Переставными шагами Сатин направляется в восточную часть оазиса, где еще сохранились приземистые строения по типу оружейных складов. В километре лежит подорванный вертолет, его нос глубоко вошел в песок. Мужчина помнит, как кричали те несчастные, погребенные под грудой железа. Помнит, как кровь брызнула во все стороны и залила стекло. Странные люди в серо-белых мундирах оказались совсем не такими, как он себе их представлял. Слабее… неувереннее… неискреннее… Отяжелевшие руки, в липких ладонях – винтовка. Всё, что у него осталось. Пожелтевшая одежда тянет к земле. Небольшая рощица вокруг озерца, ноги проваливаются в лазурной воде, сапоги вязнут в белом песке.

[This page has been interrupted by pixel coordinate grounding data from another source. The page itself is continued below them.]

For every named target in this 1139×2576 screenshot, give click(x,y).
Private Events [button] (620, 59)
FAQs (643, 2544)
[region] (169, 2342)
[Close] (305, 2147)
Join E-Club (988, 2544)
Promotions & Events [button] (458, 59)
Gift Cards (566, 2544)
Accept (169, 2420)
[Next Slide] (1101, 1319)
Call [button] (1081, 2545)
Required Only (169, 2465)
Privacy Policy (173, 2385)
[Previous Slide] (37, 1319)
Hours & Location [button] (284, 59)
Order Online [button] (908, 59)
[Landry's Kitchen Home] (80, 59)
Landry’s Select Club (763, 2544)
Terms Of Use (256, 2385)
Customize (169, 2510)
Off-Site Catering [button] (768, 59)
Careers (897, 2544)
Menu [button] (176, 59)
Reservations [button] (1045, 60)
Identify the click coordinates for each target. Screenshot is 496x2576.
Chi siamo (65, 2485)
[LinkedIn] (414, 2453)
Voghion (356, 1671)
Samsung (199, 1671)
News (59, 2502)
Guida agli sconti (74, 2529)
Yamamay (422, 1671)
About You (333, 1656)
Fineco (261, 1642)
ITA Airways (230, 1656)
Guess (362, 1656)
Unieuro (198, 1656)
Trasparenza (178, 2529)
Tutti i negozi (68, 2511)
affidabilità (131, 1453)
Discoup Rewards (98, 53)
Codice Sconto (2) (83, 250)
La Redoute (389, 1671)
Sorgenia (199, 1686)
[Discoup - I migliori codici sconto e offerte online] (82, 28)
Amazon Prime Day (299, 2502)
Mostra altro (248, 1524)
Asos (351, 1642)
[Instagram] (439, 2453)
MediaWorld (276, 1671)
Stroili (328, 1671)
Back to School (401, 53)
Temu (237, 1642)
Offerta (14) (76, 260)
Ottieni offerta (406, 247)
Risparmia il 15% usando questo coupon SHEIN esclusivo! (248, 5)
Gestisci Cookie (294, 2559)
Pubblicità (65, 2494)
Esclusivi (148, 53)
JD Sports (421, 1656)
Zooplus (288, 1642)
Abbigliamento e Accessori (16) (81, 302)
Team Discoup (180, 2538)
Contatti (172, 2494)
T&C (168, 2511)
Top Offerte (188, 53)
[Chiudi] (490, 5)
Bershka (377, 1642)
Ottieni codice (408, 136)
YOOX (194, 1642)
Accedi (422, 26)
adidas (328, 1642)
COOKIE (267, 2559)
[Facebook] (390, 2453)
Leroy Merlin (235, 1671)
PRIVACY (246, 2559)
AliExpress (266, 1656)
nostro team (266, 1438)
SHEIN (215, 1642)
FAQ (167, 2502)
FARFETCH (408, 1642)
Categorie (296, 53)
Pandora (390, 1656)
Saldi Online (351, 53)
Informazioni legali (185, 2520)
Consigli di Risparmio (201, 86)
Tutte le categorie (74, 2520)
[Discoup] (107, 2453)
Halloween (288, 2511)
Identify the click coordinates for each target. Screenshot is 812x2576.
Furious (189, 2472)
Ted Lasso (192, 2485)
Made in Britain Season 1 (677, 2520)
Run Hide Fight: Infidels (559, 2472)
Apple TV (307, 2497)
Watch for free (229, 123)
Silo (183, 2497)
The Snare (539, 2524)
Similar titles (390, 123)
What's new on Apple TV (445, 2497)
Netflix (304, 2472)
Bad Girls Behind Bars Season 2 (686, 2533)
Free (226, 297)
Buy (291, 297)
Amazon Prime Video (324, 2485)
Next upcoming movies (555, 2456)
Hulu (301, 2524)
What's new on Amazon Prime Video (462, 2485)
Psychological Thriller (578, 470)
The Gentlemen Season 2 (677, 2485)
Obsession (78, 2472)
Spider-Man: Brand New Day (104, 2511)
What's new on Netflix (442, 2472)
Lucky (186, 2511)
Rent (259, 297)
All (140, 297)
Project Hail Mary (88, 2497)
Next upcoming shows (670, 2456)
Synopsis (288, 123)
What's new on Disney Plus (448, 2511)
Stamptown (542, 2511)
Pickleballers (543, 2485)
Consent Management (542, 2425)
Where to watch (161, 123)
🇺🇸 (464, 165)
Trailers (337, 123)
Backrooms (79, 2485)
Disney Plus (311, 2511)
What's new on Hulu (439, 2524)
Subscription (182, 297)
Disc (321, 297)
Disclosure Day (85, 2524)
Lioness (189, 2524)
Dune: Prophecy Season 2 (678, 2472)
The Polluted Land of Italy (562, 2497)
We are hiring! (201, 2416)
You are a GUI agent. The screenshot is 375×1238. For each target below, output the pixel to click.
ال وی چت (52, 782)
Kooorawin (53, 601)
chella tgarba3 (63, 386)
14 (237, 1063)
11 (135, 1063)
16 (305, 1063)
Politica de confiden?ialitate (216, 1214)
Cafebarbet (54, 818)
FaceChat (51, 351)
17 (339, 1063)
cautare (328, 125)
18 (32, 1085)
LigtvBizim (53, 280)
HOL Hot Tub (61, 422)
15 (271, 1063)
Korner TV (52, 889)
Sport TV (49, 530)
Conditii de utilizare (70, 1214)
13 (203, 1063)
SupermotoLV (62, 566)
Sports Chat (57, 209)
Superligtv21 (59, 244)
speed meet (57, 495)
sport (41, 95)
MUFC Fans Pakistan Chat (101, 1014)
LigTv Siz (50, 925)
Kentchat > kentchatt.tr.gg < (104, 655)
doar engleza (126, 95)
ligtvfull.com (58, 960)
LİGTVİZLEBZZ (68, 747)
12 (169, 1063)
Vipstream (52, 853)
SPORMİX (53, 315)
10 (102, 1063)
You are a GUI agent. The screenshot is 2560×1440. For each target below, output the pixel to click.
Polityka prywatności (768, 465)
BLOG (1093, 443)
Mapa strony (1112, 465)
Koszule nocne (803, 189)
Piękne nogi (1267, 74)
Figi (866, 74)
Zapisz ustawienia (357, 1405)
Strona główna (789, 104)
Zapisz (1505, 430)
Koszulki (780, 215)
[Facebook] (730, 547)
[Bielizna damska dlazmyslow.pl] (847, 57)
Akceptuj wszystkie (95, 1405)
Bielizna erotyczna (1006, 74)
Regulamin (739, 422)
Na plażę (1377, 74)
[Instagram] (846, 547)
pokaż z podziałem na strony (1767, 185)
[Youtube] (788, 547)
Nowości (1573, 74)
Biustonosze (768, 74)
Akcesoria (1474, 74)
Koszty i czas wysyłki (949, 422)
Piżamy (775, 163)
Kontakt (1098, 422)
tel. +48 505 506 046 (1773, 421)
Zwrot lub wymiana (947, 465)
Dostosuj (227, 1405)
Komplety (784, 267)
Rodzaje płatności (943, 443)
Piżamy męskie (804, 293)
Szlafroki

Он хочет вернуться обратно на базу, но не уверен, что сможет пересечь пустыню. Фургон перевернут. Впереди что-то… звуки стрельбы. Сатин бросается на шум, не потому что и правду намерен кого-то убить, нет, просто оттого что здесь в воздухе пахнет смертью и кровью, а там еще теплится жизнь. Он хочет вернуться к жизни.

Видит своего бывшего надзирателя, собирается отдать честь и подносит руку к козырьку. Опускается на колени рядом с поверженным. Засыпанные песком губы командира искривляются. Раздается взрыв. Уши закладывает. Не успевает Сатин опустить взгляд на своего найденыша, как взрывная волна докатывает до них, в воздух летят палки, доски, железки, тела мертвых людей разрывает на части, песок поднимается в небо стаей пыли. Фисташковая ткань окрашивается чем-то темным, пот разъедает глаза. Жар, пыль… Вопли тонут в грохоте взрыва. Здание склада взлетает на воздух. Сатина отрывает от земли волной невероятной разрывной силы. Становится темно как ночью, в небо взлетают тучи песка. Еще взрыв и еще. Руки взметаются над головой, тело подбрасывает. Волной тянет вверх, но тело подчиняется силе тяготения, его вдавливает в песок.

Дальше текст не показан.